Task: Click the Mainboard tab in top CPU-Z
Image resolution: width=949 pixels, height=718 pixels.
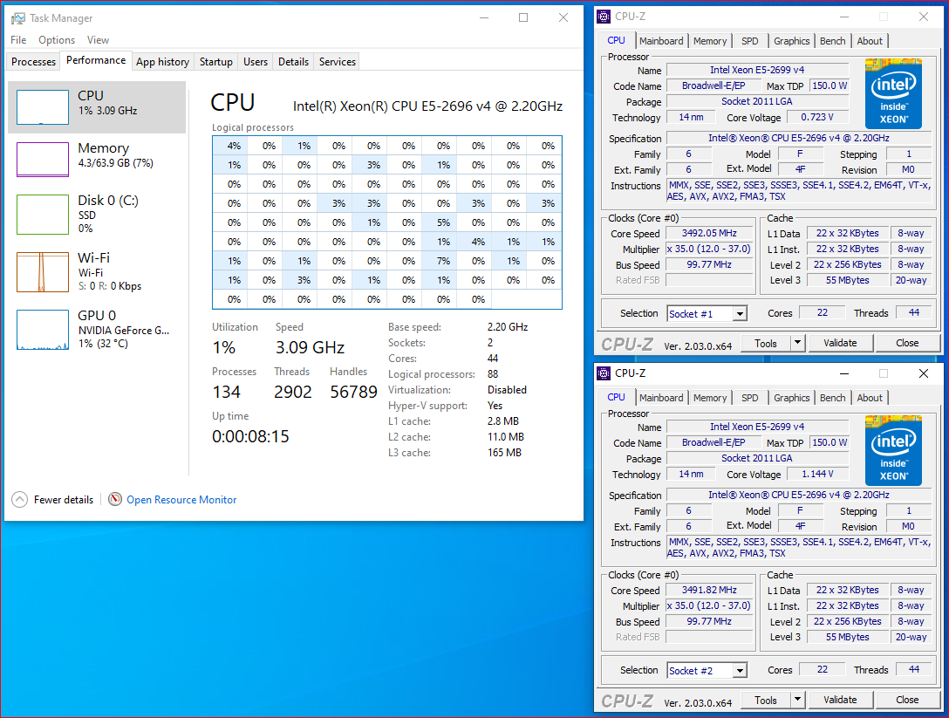Action: (661, 40)
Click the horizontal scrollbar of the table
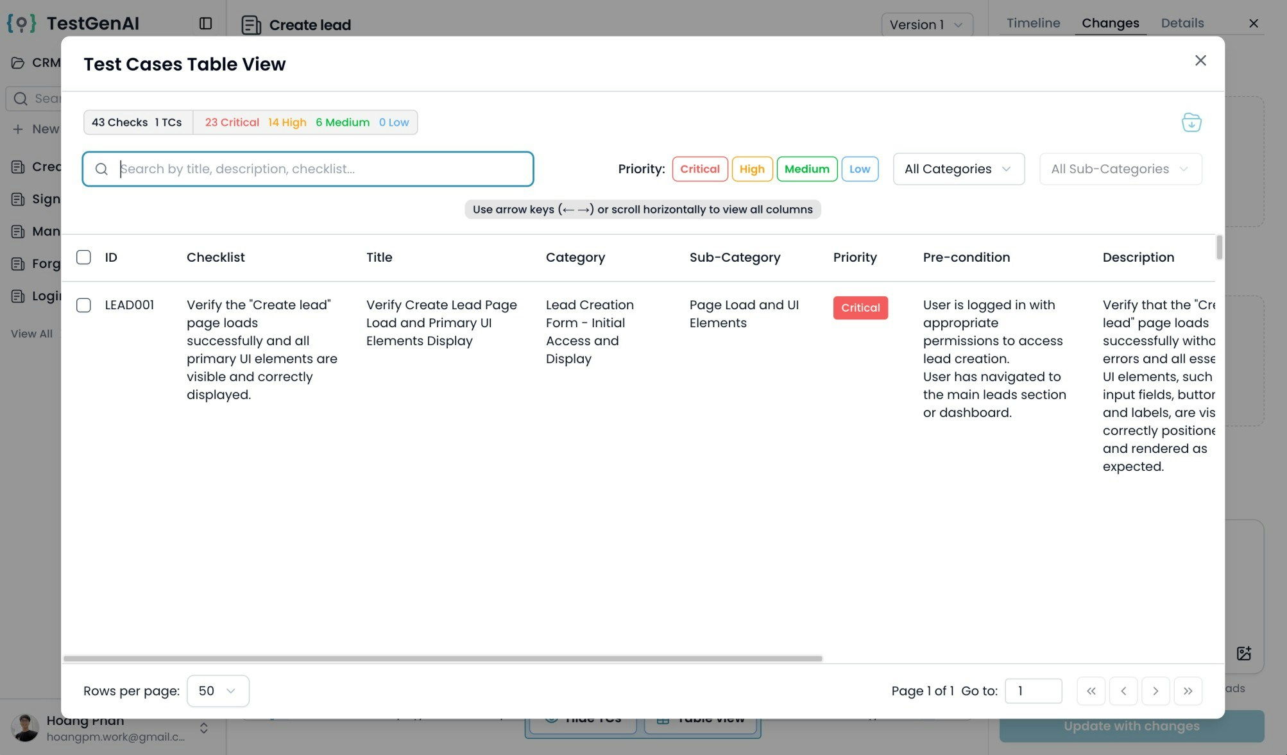Screen dimensions: 1287x755 (x=443, y=659)
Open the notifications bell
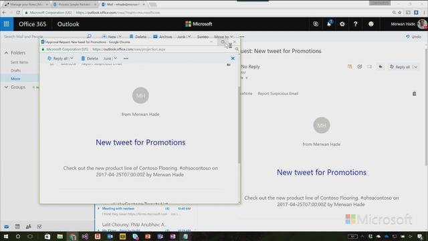 point(329,24)
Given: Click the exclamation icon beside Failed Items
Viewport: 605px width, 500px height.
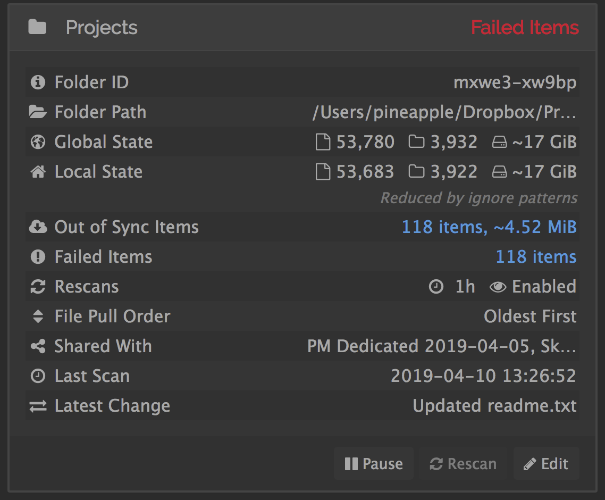Looking at the screenshot, I should [x=37, y=256].
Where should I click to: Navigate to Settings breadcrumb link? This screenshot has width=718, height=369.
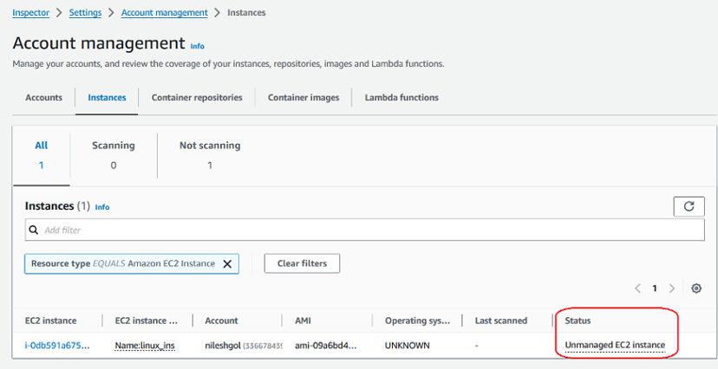pos(85,13)
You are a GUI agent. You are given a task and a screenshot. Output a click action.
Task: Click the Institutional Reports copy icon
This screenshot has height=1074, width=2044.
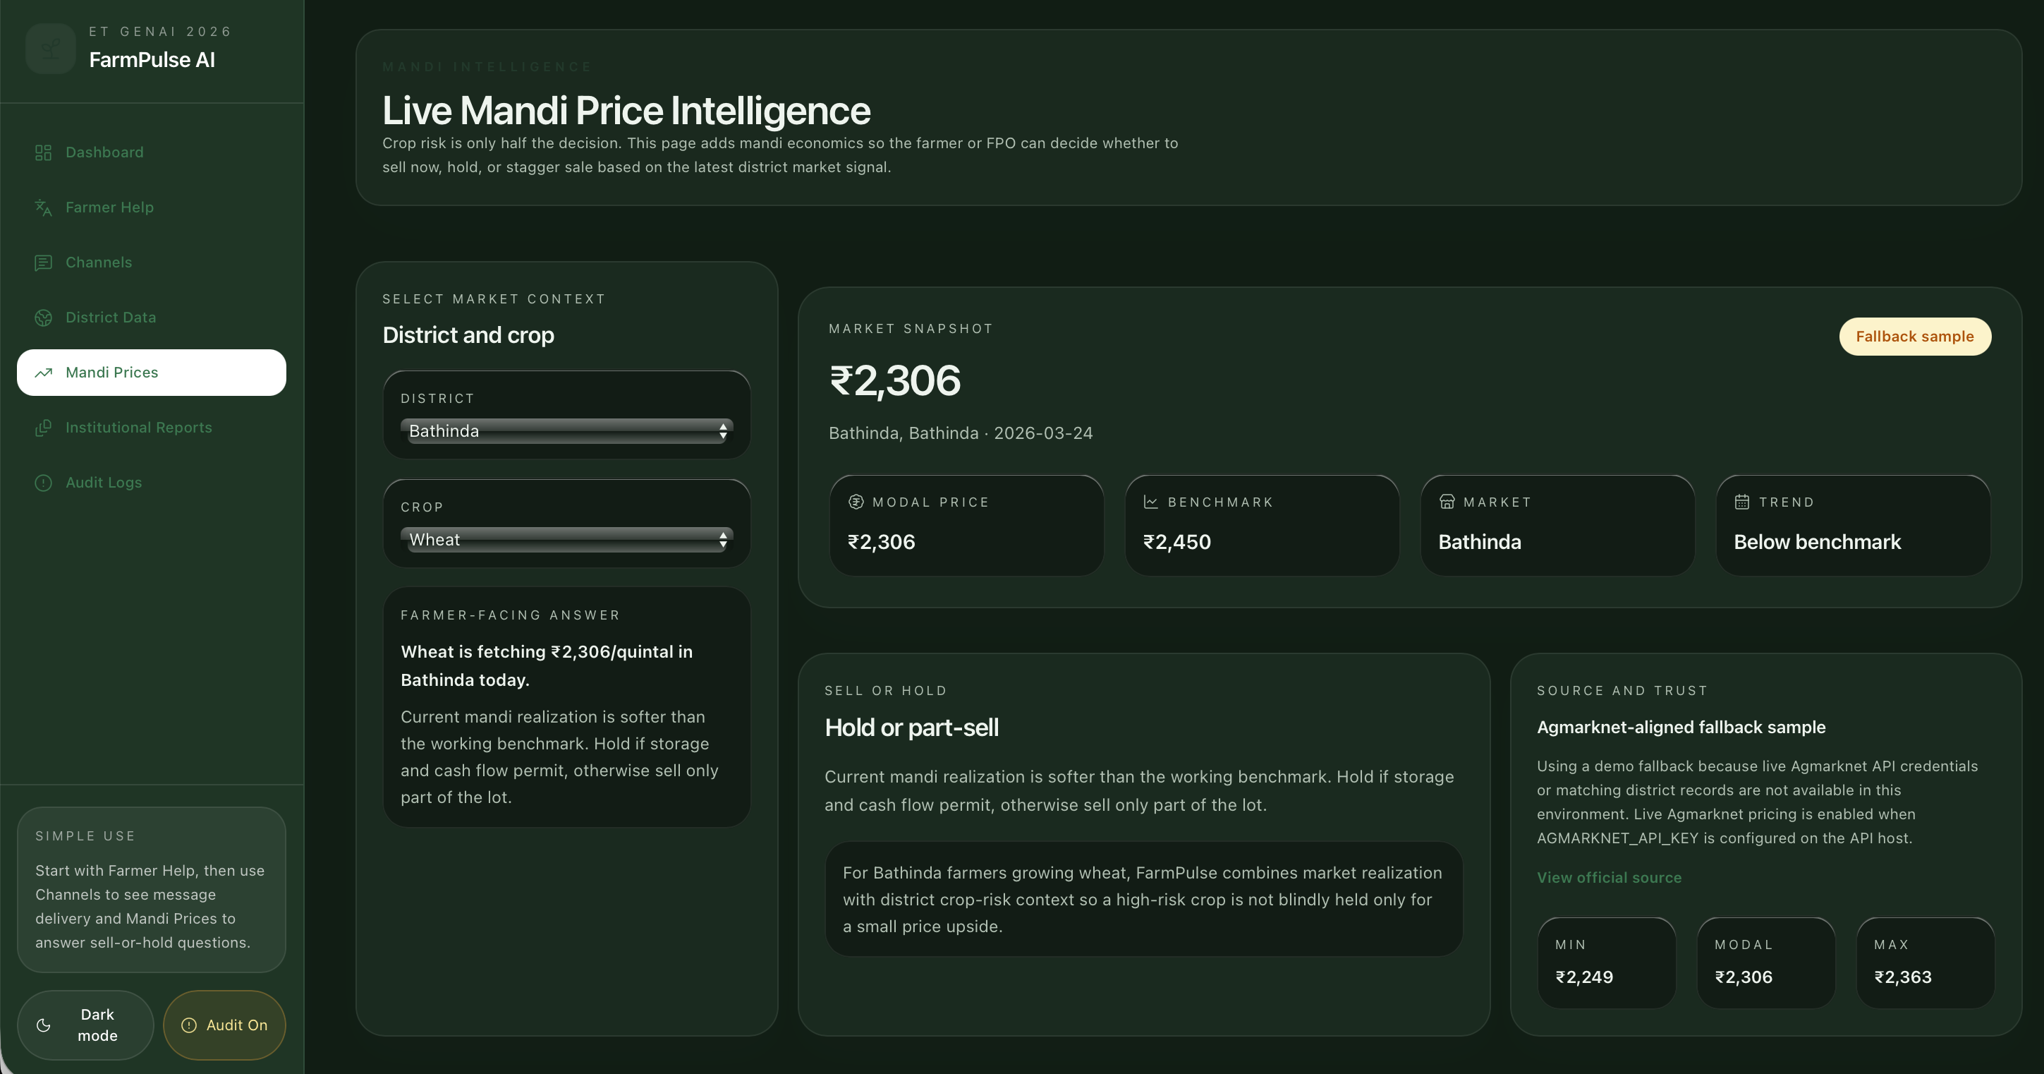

__________

Set exercise »
Copy out every row above word for word, and leave the pictures out of your answer.

Complete output »
Task: Click the Mainboard tab in top CPU-Z
Image resolution: width=949 pixels, height=718 pixels.
Action: (661, 40)
Click the horizontal scrollbar of the table
Screen dimensions: 1287x755 (x=443, y=659)
Open the notifications bell
 point(329,24)
Given: Click the exclamation icon beside Failed Items
Viewport: 605px width, 500px height.
Looking at the screenshot, I should [x=37, y=256].
Where should I click to: Navigate to Settings breadcrumb link? This screenshot has width=718, height=369.
pos(85,13)
You are a GUI agent. You are given a task and a screenshot. Output a click action.
Task: Click the Institutional Reports copy icon
This screenshot has height=1074, width=2044.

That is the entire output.